June 15, 2022 at 5:40 p.m.

Name your flowers

Name your flowers
Name your flowers

By Ben Sonnek- | Comments: 0 | Leave a comment

Gamradts retrieve cemetery bouquets after windstorms


Once the Memorial Day storm winds subsided, Bob and Cele Gamradt emerged from their home to find flowers all over the lawn. While they knew where the flowers came from, the problem was that they did not know exactly where they should go.

In the May 30 and June 12 storms, strong winds blew through Sauk Centre from the south. The Gamradts live east of town and north of three cemeteries – St. Paul’s, Calvary and Greenwood – so when the wind blows their way, they end up with the flowers and floral arrangements left on tombstones and monuments. There are usually plenty of those on any given day during the spring and summer, but with the storms being so severe and occurring so close to Memorial Day, the Gamradts had more arrangements than usual to collect from their property.

“It’s been happening for many, many years, but this is the worst year for wind,” Cele said. “(The flowers) go all the way across our yard and up into the trees, and we find them all over. So, before we go to mow, we pick them all up.”

After gathering the errant arrangements, the Gamradts leave them on a fence around their gas hookup between their home and St. Paul’s cemetery, and people can pick them up from there. They wish they could take the flowers back to the graves where they came from, but they do not know which ones go where.

“I just wish people could just put the names on them; then, we could find the graves,” Cele said. “It’s pretty simple, pretty easy, but a lot of people don’t think of it.”

The Gamradts have lived in their home for 34 years. There used to be elm trees and a fence between them and St. Paul’s Cemetery, but the trees were removed so they wouldn’t hit the power lines; the fence was also taken down because it was tough to trim and kept catching trash. People used to go to the fence to look for their flowers after a windstorm, but now the Gamradts have to get the flowers so their owners do not have to trespass to get them back.

Now retired, Cele has worked for a florist before, so she knows how much these arrangements are worth both financially and emotionally. She does not want flowers of such value to get lost or thrown away; she also does not want them to end up on the wrong person’s grave, making it look like someone stole them.

“I know how much they cost to make, and I know how much they cost to buy,” Cele said. “People put out so much money for those things, and it’s also a sentimental thing; they go to put flowers on their loved one’s grave, and then they come back and they’re gone.”

Cele recommends taking a small piece of paper and writing the name of the deceased person for whom the flowers are meant, then using packing tape to secure it to the underside of the floral arrangement or to the base of the flower. The tape helps prevent the name from getting wet and faded.

This year, Cele has only found one arrangement with a name on it: Victor Bromenshenkel, whose granddaughter is married to the Gamradts’ son. Cele knew where Bromenshenkel’s grave was, so she could return it; as someone who has lived in the Sauk Centre area for 50 years and has been on many walks around the cemetery, she knows many other gravestone names and has helped visitors find particular ones.

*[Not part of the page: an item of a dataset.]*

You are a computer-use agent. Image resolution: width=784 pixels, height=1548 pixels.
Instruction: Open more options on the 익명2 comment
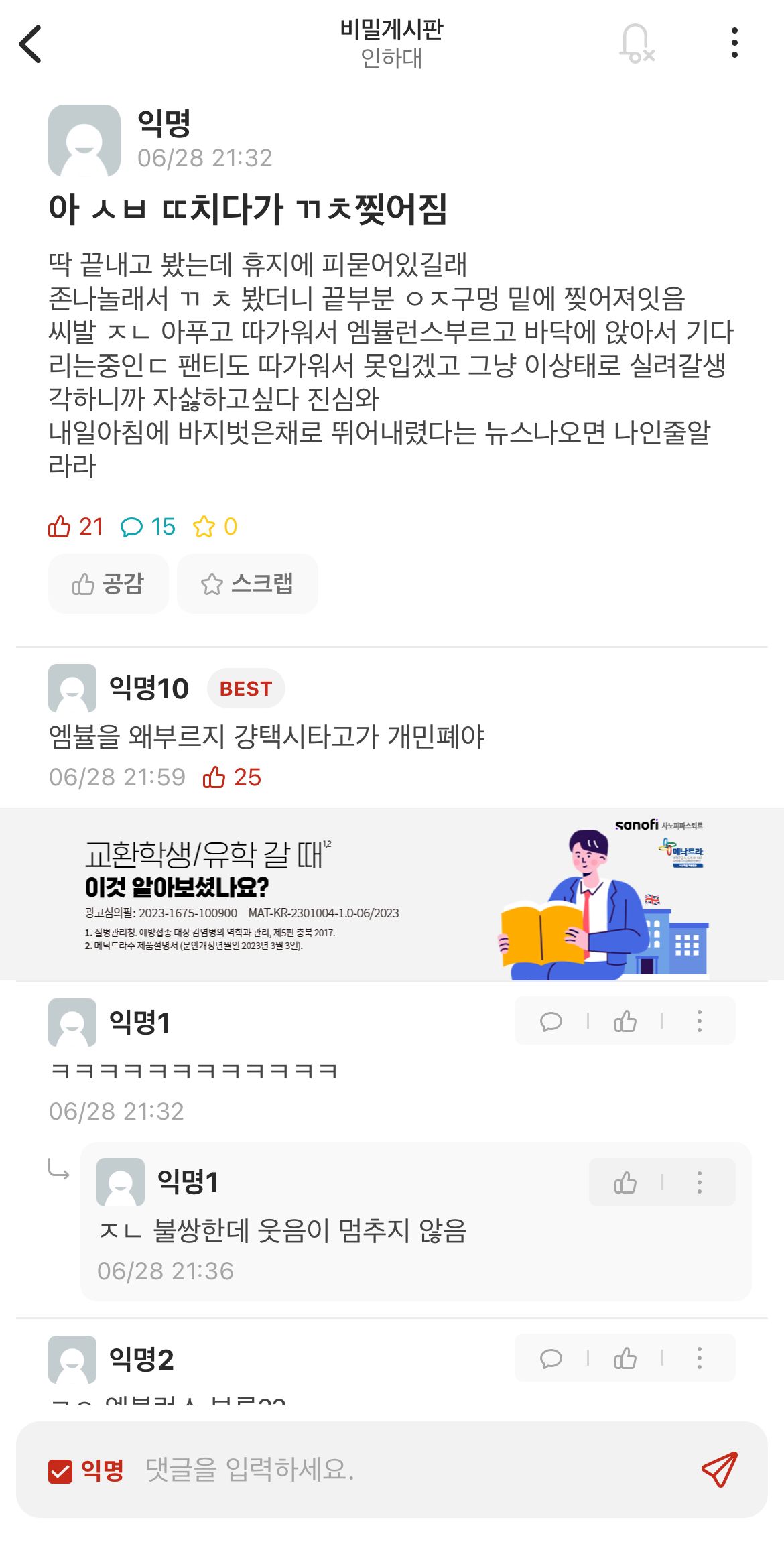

While it is not the most efficient system, the Gamradts have had a few people stop by their gas hookup fence to claim their flowers.

“I was talking to a guy the other day,” Cele said. “He said, ‘I’m going to bring my wife back out here because she had red roses on her mom’s monument, but there are two red ones out here, and I don’t know which one it is.’”

The Gamradts do not mind collecting the flowers, and they like living close to the cemeteries, especially at night when the solar lights make the area look like its own little village. Of course, those solar lights can also blow away when they are attached to floral arrangements.

“We’re happy to put them back,” Cele said, “if people would just put the names on the bottom.”